=== Excerpt ===
A RECENT article in the New York Times reported the plight of a Philadelphia psychiatrist “forced” by insurance regulators to see 40 patients a day, mostly in 15-minute appointments to adjust medications.
The sad psychiatrist felt obliged to say to his patients, “I am not your therapist”, reporting that he had to train himself “not to get too interested in their problems”. Insurance companies in the United States will not support psychiatrists to practise psychotherapy, because there is no evidence that they do it better than a less expensive health professional.
Through Medicare and less expensive medical education, patients and psychiatrists in Australia are protected from the US predicament.
But we do need to ask whether, and when, it is justified for the taxpayer to fund the additional cost for patients to see a psychiatrist rather than a less expensive therapist, a general practitioner, or no one at all.
What do we psychiatrists have to offer our patients therapeutically? We have a huge choice of brands of medication but few different categories of drugs, and there has been no telling advance in psychopharmacology for decades.
If we exclude the benefits of the therapeutic relationship between prescriber and patient, most of these drugs do little more than take the edge off suffering. While this reduction in pain is a benefit, it hardly justifies our professional identity.
If you listen to opinion leaders in the field, our society experiences an overwhelming burden of psychiatric disability. There are two groups of potential patients for psychiatrists:
- A core of 1%–2% of Australians who are intermittently or permanently crippled by severe psychosis, mania, fear or melancholy.

=== Problems and tasks ===
A. Rewrite the paragraph of the psychiatry article beginning "The sad psychiatrist felt obliged" in two shorter sentences, keeping its main facts.
B. Using the psychiatry article, answer yes or no for each statement and quote the words that decide it: (i) The Philadelphia psychiatrist saw 40 patients a day. (ii) Psychopharmacology has made a major advance in recent years. (iii) The core group of potential patients makes up about 5% of Australians.
The records come from a separate source and are unrelated to the article above.

=== Data for review ===
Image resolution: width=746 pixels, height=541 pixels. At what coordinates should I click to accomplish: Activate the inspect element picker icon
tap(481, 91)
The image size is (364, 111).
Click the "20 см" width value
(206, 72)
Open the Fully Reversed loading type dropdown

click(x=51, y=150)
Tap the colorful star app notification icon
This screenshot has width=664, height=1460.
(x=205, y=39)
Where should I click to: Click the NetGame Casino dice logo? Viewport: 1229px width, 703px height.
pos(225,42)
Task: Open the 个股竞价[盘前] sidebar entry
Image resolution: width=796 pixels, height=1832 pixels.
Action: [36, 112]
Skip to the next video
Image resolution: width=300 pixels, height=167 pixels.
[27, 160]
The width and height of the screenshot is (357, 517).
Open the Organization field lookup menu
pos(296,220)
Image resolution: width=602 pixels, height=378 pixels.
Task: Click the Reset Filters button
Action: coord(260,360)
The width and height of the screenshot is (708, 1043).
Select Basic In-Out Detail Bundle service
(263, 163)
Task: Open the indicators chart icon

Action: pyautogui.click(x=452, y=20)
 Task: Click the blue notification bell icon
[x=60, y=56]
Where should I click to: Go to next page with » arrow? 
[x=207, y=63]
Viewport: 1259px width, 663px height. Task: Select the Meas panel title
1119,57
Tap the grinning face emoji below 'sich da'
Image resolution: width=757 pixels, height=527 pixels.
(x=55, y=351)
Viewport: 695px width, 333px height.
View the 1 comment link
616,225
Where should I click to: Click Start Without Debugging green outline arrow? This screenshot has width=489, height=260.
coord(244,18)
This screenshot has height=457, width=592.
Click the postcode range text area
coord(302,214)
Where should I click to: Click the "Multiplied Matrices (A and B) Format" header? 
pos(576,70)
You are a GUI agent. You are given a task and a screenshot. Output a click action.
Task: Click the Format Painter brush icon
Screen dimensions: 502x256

=== Expected responses ===
A. The psychiatrist told patients he was not their therapist and trained himself not to get too interested in their problems. US insurers won't fund psychiatrists to do psychotherapy, since there is no evidence they do it better than cheaper health professionals.

B.
(i) Yes: "see 40 patients a day"
(ii) No: "there has been no telling advance in psychopharmacology for decades"
(iii) No: "A core of 1%–2% of Australians"